Entretanto, como explica Maíra, a parte específica do "ser votada" ainda custa a ser realidade. Na última eleição ao Senado Federal, somente 5 mulheres foram eleitas, ante ao número de 22 homens. Na Câmara Federal, 51 mulheres tentar aprovar suas pautas em meio a 462 homens. Nas Assembleias Estaduais, 920 homens ocupam as cadeiras, enquanto apenas 115 mulheres são Deputadas Estaduais. No Governo do Estado a situação ainda é mais dramática, pois há apenas uma governadora mulher: Sueli Campos, por Roraima.

Isso seria reflexo de que não há candidatas boas mulheres? A professora brinca com o público para que imagine descrever o estereótipo do político para um marciano: branco, acima dos quarenta anos e homem.

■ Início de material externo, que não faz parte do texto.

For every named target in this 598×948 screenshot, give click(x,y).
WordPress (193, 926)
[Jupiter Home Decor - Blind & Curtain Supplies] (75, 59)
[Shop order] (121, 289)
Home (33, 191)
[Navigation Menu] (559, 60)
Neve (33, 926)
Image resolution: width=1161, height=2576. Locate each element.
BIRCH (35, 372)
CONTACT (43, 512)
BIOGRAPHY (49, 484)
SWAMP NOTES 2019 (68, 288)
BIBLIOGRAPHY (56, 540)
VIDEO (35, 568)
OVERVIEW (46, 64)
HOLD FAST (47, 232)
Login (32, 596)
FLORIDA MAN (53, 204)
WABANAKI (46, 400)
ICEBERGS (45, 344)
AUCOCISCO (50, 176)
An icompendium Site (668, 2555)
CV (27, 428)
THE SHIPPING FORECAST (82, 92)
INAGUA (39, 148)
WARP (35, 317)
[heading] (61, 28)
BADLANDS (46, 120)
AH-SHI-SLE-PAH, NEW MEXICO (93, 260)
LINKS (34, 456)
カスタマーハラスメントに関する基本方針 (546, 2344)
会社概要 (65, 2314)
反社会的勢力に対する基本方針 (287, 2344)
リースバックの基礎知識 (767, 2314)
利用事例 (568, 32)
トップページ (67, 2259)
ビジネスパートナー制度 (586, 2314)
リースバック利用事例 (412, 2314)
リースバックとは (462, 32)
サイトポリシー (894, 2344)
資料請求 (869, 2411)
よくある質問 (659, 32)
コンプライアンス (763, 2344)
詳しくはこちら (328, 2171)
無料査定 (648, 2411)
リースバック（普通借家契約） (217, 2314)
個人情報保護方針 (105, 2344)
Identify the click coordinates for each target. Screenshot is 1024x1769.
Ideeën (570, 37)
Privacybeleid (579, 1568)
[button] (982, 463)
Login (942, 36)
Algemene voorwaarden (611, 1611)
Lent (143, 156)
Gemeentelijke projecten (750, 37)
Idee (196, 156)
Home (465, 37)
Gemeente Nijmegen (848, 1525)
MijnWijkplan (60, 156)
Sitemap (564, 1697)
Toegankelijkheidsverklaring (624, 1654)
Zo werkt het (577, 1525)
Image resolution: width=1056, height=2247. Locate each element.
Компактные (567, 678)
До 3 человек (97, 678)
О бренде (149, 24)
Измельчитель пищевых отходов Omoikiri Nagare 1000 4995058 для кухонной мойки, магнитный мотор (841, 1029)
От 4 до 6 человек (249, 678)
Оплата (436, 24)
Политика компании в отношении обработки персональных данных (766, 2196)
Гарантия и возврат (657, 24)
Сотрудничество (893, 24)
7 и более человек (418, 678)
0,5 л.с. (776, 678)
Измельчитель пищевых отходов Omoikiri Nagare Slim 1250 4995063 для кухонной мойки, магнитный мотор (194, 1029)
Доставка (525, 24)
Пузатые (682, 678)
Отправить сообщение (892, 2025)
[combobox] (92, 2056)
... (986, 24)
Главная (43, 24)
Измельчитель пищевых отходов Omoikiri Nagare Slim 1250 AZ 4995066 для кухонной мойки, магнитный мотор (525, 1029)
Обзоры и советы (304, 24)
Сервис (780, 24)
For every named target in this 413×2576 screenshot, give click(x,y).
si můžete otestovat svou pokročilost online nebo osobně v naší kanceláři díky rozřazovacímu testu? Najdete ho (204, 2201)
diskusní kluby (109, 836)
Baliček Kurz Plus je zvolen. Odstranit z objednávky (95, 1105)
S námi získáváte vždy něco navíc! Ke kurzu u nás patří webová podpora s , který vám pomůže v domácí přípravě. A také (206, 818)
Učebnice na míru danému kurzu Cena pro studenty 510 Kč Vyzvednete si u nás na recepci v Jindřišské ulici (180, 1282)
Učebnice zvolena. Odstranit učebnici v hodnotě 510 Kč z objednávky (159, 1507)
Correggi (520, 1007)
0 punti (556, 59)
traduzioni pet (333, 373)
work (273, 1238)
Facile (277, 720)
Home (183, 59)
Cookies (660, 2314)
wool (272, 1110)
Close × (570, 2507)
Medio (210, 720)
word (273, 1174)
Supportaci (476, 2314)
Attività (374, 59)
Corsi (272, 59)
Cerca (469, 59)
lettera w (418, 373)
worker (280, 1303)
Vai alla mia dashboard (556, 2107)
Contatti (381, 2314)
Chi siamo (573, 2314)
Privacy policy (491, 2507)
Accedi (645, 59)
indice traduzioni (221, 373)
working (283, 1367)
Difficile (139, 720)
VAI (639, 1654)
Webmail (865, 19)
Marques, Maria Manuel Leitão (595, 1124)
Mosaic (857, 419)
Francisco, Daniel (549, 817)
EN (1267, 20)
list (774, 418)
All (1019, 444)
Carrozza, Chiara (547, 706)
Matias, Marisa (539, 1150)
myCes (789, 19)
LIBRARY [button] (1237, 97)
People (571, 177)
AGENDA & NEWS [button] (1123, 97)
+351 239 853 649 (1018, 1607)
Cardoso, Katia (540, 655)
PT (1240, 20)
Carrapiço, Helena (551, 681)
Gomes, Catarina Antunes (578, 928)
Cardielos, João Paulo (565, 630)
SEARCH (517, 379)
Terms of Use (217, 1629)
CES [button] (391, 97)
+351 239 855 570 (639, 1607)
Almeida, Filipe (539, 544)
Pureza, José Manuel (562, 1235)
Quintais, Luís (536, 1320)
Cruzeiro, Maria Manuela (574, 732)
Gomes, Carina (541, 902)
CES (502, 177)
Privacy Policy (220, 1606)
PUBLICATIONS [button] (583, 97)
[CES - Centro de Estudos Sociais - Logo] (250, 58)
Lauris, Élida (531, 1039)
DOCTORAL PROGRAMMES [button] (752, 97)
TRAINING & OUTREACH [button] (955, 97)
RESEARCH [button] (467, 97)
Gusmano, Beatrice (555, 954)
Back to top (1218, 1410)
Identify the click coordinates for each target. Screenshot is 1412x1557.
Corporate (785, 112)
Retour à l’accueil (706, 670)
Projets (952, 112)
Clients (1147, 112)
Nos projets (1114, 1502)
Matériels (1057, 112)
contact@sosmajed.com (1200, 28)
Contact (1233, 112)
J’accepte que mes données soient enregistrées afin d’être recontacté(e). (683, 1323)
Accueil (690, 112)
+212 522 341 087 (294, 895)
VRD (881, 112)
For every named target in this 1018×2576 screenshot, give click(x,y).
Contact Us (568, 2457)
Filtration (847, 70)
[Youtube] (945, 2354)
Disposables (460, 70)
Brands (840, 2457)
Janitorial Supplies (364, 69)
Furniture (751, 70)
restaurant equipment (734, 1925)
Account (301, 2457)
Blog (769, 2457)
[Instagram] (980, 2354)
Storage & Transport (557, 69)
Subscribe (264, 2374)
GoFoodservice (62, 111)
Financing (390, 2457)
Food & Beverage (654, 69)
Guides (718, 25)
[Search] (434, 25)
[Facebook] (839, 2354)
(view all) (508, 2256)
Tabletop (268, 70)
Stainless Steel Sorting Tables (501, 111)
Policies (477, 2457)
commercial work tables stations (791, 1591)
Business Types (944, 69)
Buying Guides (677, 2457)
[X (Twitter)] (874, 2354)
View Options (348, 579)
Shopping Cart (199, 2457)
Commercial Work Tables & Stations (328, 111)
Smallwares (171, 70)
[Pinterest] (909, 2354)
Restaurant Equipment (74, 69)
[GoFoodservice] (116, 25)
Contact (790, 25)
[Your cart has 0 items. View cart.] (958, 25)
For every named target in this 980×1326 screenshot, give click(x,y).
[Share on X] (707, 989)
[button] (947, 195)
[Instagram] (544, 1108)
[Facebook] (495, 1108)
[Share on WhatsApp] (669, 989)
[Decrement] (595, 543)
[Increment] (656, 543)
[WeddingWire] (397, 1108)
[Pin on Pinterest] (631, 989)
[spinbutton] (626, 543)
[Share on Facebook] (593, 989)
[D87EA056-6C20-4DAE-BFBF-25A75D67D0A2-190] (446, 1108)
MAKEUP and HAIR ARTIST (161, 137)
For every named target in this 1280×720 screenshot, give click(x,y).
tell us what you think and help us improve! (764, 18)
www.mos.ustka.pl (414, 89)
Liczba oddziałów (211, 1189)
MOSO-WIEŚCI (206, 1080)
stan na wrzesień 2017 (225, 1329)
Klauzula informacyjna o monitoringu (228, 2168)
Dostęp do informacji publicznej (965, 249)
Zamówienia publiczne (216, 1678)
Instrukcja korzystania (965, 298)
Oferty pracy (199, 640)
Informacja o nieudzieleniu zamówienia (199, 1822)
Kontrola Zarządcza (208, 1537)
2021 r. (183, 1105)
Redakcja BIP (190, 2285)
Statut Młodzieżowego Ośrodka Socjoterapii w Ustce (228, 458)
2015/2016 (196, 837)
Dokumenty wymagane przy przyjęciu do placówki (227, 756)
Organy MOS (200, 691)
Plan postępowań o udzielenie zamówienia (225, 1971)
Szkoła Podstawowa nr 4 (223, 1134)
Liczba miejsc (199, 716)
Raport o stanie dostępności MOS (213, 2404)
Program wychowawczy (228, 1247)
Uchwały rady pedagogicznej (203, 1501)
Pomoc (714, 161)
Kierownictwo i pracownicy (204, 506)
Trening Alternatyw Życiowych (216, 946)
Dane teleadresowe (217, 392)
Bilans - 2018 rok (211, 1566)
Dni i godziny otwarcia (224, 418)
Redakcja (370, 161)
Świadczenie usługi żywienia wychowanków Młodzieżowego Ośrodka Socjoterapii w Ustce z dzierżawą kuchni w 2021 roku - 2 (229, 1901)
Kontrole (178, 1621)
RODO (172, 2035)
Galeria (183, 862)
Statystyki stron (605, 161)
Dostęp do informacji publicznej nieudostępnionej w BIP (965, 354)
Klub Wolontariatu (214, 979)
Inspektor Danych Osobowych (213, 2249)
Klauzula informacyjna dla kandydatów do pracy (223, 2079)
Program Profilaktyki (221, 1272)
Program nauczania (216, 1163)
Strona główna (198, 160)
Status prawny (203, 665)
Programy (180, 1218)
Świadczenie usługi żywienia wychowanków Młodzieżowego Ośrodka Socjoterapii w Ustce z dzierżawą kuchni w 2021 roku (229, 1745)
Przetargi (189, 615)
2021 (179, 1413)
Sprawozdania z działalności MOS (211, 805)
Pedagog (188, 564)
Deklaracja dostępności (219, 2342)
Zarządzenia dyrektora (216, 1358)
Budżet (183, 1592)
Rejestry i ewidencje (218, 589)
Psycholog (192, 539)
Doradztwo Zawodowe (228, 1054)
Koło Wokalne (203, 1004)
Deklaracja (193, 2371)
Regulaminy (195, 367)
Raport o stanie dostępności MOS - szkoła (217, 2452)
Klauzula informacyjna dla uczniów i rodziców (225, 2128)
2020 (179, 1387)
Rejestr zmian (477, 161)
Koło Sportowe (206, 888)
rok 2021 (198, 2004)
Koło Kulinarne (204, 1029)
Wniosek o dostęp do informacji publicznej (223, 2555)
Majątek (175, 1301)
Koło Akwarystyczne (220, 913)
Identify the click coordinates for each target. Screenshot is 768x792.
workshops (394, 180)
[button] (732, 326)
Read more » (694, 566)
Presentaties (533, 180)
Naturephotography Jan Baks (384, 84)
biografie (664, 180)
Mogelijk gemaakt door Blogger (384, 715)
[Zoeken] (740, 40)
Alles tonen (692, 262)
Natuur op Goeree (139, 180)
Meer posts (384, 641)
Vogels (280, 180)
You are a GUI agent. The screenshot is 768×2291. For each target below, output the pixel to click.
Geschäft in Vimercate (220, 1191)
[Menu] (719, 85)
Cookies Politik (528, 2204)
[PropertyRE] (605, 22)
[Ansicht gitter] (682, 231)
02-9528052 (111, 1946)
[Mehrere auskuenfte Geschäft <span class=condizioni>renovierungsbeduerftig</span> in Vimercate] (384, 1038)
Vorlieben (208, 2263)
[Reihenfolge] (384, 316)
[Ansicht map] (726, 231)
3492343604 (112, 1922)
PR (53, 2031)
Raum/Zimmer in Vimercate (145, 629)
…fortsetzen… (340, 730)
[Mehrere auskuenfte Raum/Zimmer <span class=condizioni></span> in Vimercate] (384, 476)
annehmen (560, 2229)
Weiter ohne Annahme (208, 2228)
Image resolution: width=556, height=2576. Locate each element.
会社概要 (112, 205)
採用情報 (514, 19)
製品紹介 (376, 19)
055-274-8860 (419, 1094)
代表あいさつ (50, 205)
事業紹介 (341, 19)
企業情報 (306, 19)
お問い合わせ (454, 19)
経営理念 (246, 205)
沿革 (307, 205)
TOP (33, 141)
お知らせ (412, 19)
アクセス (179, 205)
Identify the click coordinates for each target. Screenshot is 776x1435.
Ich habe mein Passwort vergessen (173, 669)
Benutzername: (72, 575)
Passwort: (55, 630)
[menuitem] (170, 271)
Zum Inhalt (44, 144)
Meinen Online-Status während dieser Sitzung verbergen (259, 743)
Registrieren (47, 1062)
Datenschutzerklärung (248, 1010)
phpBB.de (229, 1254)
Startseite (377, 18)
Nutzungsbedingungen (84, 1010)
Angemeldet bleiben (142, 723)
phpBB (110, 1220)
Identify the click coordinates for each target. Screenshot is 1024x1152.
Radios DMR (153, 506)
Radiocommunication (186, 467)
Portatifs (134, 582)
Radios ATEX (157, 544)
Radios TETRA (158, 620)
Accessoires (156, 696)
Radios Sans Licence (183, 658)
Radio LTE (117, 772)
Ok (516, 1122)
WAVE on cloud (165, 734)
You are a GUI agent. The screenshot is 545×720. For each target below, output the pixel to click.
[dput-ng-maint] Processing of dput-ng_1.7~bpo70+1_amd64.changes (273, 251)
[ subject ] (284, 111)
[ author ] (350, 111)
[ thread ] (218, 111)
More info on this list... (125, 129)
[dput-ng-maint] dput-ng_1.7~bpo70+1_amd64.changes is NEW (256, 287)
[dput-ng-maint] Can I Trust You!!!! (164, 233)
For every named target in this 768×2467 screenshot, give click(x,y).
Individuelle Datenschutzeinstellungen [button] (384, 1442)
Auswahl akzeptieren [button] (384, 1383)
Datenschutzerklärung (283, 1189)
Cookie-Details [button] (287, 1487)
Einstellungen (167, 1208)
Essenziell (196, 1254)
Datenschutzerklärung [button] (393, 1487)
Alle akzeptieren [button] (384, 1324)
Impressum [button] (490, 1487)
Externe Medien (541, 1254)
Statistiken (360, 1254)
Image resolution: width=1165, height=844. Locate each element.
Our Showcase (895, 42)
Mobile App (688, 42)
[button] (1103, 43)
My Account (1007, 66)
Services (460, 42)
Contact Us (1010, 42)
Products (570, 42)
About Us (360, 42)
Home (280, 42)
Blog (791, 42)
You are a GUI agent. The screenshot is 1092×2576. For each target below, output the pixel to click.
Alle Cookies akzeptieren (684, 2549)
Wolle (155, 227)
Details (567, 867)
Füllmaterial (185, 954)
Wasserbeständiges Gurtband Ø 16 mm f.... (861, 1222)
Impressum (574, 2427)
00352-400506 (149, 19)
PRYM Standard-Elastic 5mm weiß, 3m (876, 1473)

Ao que tudo indica, o problema é de acesso aos direitos políticos.

Discutir gênero no Direito resultou em algumas leis positivas

Maíra destacou na aula inaugural algumas leis que surgiram depois de debate sobre gênero, como a Lei que proíbe que empregadores exigem de funcionárias ou de candidatas a vagas de emprego atestados de esterilidade ou de gravidez (Lei 9029/95).

Outra Lei que visa justamente minimizar a falta do acesso aos Direitos Políticos determina que todos os partidos políticos devem preencher suas vagas para candidaturas a proporção de ao menos 70/30 para cada sexo (Lei 9.504/97).

Embora tenha alguns problemas técnicos, a mais conhecida lei – a Lei Maria da Penha – é destacada por Maíra com um saldo positivo, uma vez que criou mecanismos de proteção específicos para mulheres vitimas de violência doméstica.

Desafios da atualidade 

Atualmente, a discussão dos gêneros ainda tem muito a evoluir. A divisão do trabalho domestico ainda é um forte elemento de exclusão das mulheres – afirmou a Professora. No Brasil, entre meninas de 8 e 14 anos, há uma desproporção enorme em relação a meninos da mesma idade, no que se refere às tarefas domésticas – enquanto 81% das meninas arrumam a própria cama, 76% lavam a louça e 65% arrumam a casa, a média masculina não passa de 15%.

A situação reflete no Índice de Desigualdade de Gênero realizado pela Organização das Nações Unidas (ONU). Baseando-se em critérios de saúde materna, acesso de mulheres à educação, moradia, trabalho e outros direitos, o Brasil ficou na 79ª posição do ranking, onde 187 países foram analisados.